Re: Sudden zpool checksums errors

From: mike tancsa <mike_at_sentex.net>
Date: Mon, 07 Apr 2025 13:07:11 UTC
On 4/5/2025 5:01 AM, Andrea Venturoli wrote:
> On 4/4/25 20:59, Dave Cottlehuber wrote:
>
>
> Thanks to all.
> I'll answer here collectively.
>
>
>
>
>
>> I have had marginal power supplies, backplane issues or break out 
>> cables from the controller manifest errors like that.  I would check 
>> the power supply first, backplane next, controller 3rd.
>
> How would I go about this? How do I check these components?
> Does IPMI provide something useful?
>
ipmitool sensors.
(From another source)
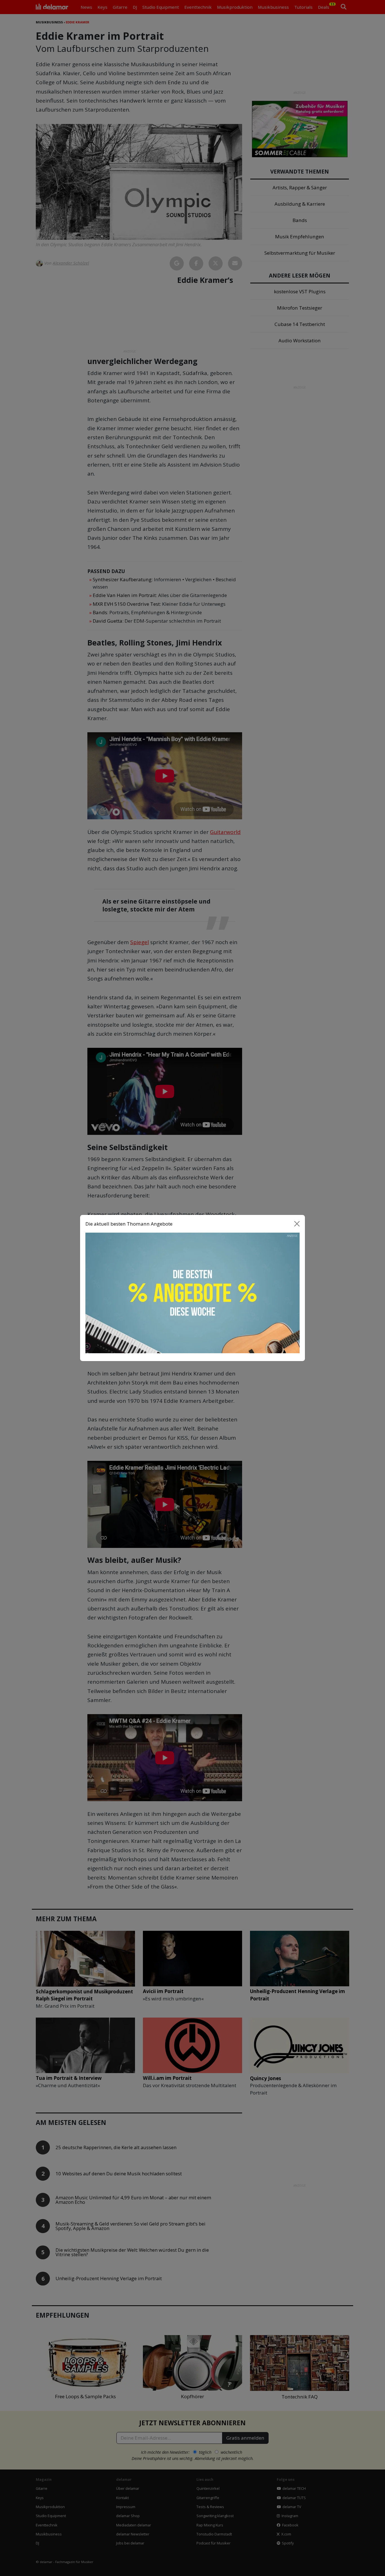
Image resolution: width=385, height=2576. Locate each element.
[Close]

The ipmitool sel list  will tell you actual errors 
logged.  What does the smartctl -a /dev/da# show for the temperatures of 
the hard drives ?  Does smartctl -x show any interesting log entries for 
the drives that threw errors vs the ones that did not ?

>> - actually really bad ECC memory
>
> Any way to test?
>
memtest will help a bit.  But if its ECC errors typically do get logged 
by the BMC and the ipmitool sel list will typically log those.

>
>
>> does ipmitool sel list show anything btw ? (kldload ipmi and pkg 
>> install ipmitools if you dont have it already) 
>
>> # ipmitool sel list
>>    1 | 05/06/24 | 18:16:23 CEST | Temperature #0xcc | Upper 
>> Non-critical going high | Asserted
>>    2 | 05/06/24 | 21:25:42 CEST | Temperature #0xcc | Upper Critical 
>> going high | Asserted
>>    3 | 05/07/24 | 15:49:00 CEST | Temperature #0xcc | Upper Critical 
>> going high | Deasserted
>>    4 | 05/07/24 | 16:00:43 CEST | Temperature #0xcc | Upper 
>> Non-critical going high | Deasserted
>>    5 | 06/13/24 | 11:54:52 CEST | Drive Slot / Bay #0x77 | Drive 
>> Present | Asserted
>>    6 | 06/13/24 | 11:55:24 CEST | Drive Slot / Bay #0x73 | Drive 
>> Present | Asserted
>>    7 | 06/13/24 | 14:21:04 CEST | Drive Slot / Bay #0x73 | Drive 
>> Present | Deasserted
>>    8 | 06/13/24 | 14:21:04 CEST | Drive Slot / Bay #0x77 | Drive 
>> Present | Deasserted
>
>